|

Magdalena Tarnawska Senel, Ph.D. Director of the Language Program
Director of Undergraduate Studies
mtarnawska@humnet.ucla.edu
Magdalena Tarnawska Senel received a Magister of German Philology degree at the Jagiellonian University in Kraków, Poland; an M.A. in German and a Ph.D. in German at the University of California, Irvine. She also studied German literature and linguistics at the Rheinisch-Westfälischen Technischen Hochschule in Aachen, Germany.

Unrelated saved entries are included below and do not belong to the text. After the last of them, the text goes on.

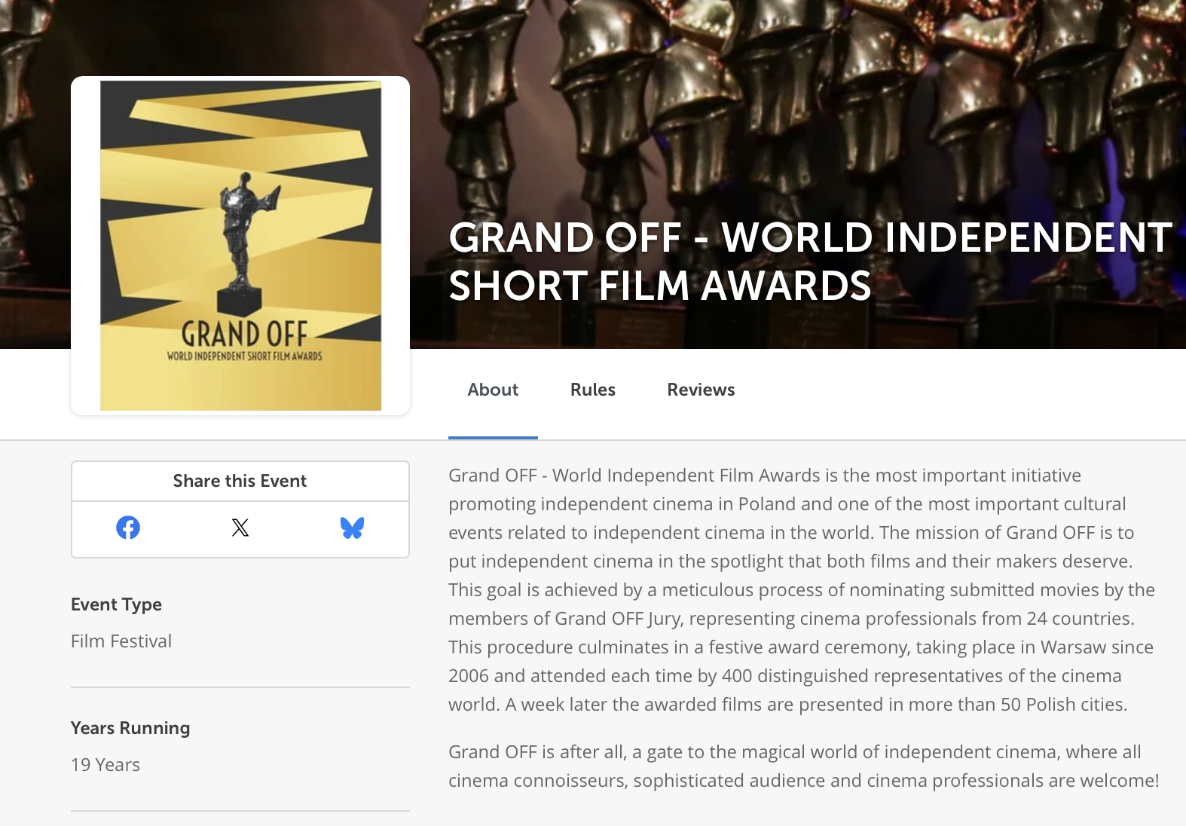Click the GRAND OFF text in the logo
The height and width of the screenshot is (826, 1186).
(244, 334)
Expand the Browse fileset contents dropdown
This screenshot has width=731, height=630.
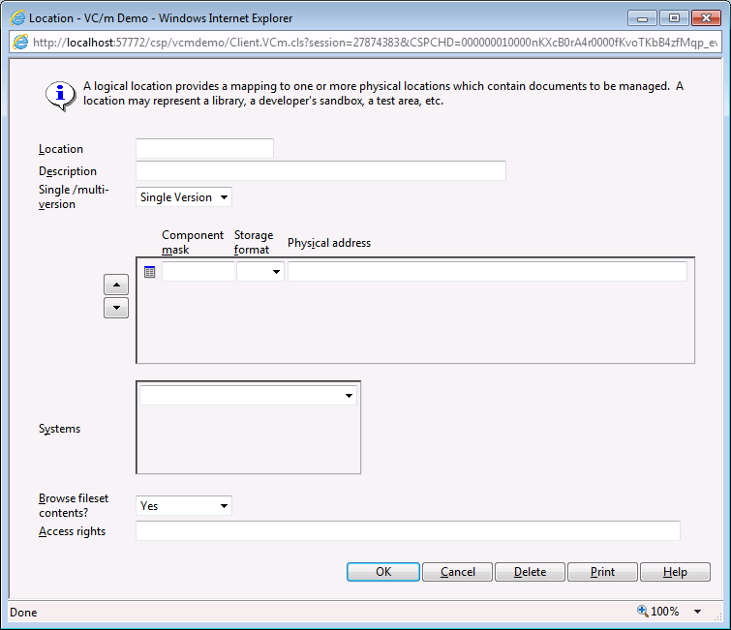(184, 505)
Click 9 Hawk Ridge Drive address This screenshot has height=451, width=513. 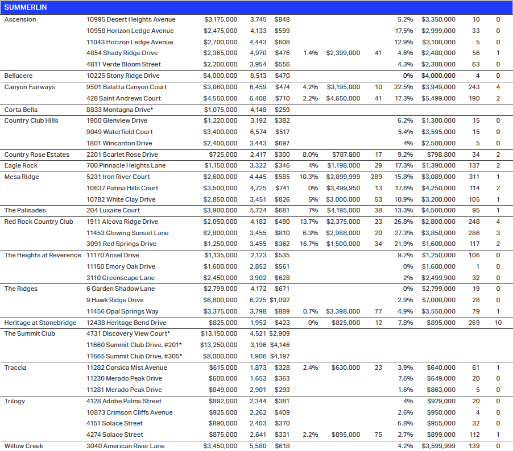(x=115, y=300)
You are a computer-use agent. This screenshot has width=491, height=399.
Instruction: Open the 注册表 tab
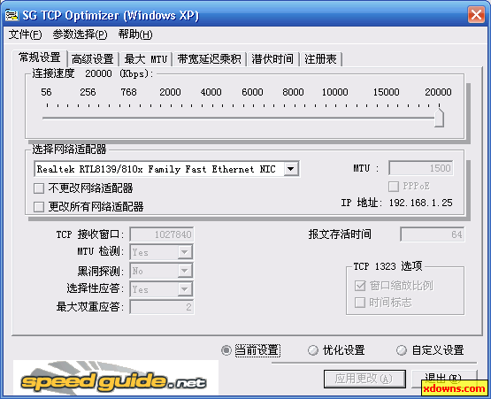[x=320, y=59]
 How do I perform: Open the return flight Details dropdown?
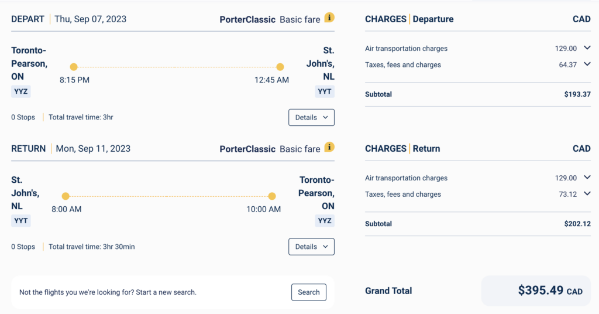click(x=311, y=247)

She has researched and taught many aspects of 19th-, 20th-, and 21st-century German culture, literature, social history, and gender studies. Her professional experience includes teaching courses in German language, literature, and culture, plus literature in translation, and interdisciplinary humanities at the University of California, Irvine; University of Colorado, Boulder; DePauw University in Indiana; University of Wyoming in Laramie; Oklahoma University, Norman; and University of California, Los Angeles.

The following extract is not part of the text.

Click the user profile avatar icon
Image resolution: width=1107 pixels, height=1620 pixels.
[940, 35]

Her research culminated in two publications, a book, ‘…und Medea war eine Ärztin’: Constructions of Femininity in Public Debates about Medical Education for Women in Germany and Austria between 1870 and 1910 (2007), and a book chapter, “The First Generation of German Female Students: Autobiographical Perspectives on the Contested Space of Gender and Knowledge” in Dominant Culture and the Education of Women (2008).
By conducting research and teaching at UCLA, she currently pursues her three academic passions: (1) language teaching methodology and pedagogy; (2) theory of culture, cultural studies, and intercultural communication; and (3) intersections of literature, politics, migration, and pop-culture in contemporary Germany. These three academic passions overlap, as she develops a wide range of strategies that help students acquire German language skills faster, engage in an in-depth exploration of German culture, and refine their critical thinking skills.
At the moment, she is working on an article “Promoting Social Responsibility, Critical Thinking, and Self-Discovery in Advanced German Language Courses” that was presented at the 2011 ACTFL (American Council on the Teaching of Foreign Languages) conference. The article introduces several thematic modules for advanced German language courses: gender, race, class, relationships, national identity, values, war, and global dimensions. In addition to improving students’ German language skills and knowledge of German culture, history, and literature; all modules are designed to introduce specific sociopolitical issues, encourage students to take a stance, re-think their own relationship to these issues, and engage in a more conscious attitude towards their own identity.
As her most enriching experiences derive from interacting and engaging with different cultures in a critical, analytical, and also casual way; she is very passionate about encouraging her students to learn German language, explore German literature and culture, and travel to German-speaking countries.